De la communication et des moyens de communication
« Je pense que ce qui nous vient des livres est de moins de poids que
ce que l’on peut entendre directement d’une parole demeurée vivante ».
Papias
J’ai choisi ce sujet ‘De la communication et des moyens de
communication’ dans un autobus, comme j’y observais un jour
avec peine un jeune homme, je ne dis pas « écoutant
», mais « pris » par son walkman, l’air absent,
inexpressif, pour ainsi dire privé de vie. A deux pas de lui,
une jeune fille, également étrangère à son
environnement, le portable à l’oreille, ravie, semblait en
communication avec le Ciel.
Brave new world … Je me suis dit : « Il y a réellement un problème … ».
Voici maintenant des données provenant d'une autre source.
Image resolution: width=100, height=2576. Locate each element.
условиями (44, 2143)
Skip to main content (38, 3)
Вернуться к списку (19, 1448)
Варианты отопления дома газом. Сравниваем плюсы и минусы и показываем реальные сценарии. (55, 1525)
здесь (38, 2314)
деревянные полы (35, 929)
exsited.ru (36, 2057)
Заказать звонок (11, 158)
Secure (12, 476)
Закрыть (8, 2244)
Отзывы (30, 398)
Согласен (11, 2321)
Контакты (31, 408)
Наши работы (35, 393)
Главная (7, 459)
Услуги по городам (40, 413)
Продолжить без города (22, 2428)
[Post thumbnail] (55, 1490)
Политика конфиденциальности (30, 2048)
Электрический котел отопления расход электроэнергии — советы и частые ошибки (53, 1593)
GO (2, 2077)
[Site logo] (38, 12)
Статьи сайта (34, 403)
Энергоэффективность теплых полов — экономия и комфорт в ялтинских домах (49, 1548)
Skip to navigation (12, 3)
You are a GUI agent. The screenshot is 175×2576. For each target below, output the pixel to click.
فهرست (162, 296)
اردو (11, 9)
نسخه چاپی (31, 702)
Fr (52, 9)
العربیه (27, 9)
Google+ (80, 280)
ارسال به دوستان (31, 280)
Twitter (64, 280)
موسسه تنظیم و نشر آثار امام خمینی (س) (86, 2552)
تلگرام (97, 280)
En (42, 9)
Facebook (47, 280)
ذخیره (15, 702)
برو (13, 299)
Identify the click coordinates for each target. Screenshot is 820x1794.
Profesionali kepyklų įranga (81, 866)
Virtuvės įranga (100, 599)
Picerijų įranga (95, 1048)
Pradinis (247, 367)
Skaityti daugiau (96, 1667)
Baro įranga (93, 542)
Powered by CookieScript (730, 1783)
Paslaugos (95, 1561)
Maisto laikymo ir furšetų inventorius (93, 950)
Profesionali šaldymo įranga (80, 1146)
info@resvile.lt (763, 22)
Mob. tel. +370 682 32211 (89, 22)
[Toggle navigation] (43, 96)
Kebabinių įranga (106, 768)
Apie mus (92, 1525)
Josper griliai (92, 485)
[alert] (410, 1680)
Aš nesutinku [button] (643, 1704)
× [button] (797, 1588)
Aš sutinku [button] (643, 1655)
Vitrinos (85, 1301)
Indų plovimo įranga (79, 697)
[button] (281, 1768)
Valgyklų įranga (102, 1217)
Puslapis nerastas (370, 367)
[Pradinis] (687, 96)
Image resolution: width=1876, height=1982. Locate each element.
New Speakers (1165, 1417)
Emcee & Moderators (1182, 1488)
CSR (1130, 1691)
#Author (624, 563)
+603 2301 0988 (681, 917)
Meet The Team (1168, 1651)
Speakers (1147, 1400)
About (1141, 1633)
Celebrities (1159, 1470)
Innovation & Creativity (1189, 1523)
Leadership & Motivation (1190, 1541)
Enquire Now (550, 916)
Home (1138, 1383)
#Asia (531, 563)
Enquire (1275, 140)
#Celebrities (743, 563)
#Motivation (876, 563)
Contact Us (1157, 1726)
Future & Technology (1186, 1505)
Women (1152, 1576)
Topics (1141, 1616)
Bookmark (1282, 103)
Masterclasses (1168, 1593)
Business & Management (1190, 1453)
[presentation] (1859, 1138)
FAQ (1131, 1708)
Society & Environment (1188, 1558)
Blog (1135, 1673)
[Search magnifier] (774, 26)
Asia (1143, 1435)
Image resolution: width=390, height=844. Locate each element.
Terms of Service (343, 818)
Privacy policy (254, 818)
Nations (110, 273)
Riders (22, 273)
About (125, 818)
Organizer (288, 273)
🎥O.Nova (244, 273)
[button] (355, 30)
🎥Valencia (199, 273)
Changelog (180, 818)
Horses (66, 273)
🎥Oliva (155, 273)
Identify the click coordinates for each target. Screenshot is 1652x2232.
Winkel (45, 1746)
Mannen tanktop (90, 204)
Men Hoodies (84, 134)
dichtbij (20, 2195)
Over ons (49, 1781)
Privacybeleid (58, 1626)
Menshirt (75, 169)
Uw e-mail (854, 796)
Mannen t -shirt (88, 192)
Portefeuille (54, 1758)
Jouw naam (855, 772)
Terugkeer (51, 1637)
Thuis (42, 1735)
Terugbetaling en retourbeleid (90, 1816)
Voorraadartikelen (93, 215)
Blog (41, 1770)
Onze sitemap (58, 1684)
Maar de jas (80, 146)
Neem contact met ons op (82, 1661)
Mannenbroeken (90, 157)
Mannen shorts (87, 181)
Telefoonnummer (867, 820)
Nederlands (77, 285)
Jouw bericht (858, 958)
C’est ensuite, en commençant à y
réfléchir, que je me suis rendu compte de la
démesure d’un tel sujet : je ne voyais dans
l’autobus qu’un tout petit aspect de la chose, et du reste
je me trompais même sur la signification du mot «
communication », dans lequel je concevais un échange entre
deux personnes, alors que, littéralement, la communication
s’exerce dans un seul sens.
Je dois donc pour commencer reconnaître l’insignifiance de
ce qui suit par rapport à un tel sujet et m’en excuser
auprès de vous. J’ai vu trop grand …
Mon misérable propos est au résultat de dire
d’abord quelques mots de la communication en soi,
d’esquisser ensuite un point de vue général sur les
moyens de communication du temps, d’évoquer en
troisième point, sans rien en développer, quelques unes
des questions considérables qu’ils soulèvent, pour
en arriver à une question de fond parmi d’autres :
avons-nous besoin de tout ça ?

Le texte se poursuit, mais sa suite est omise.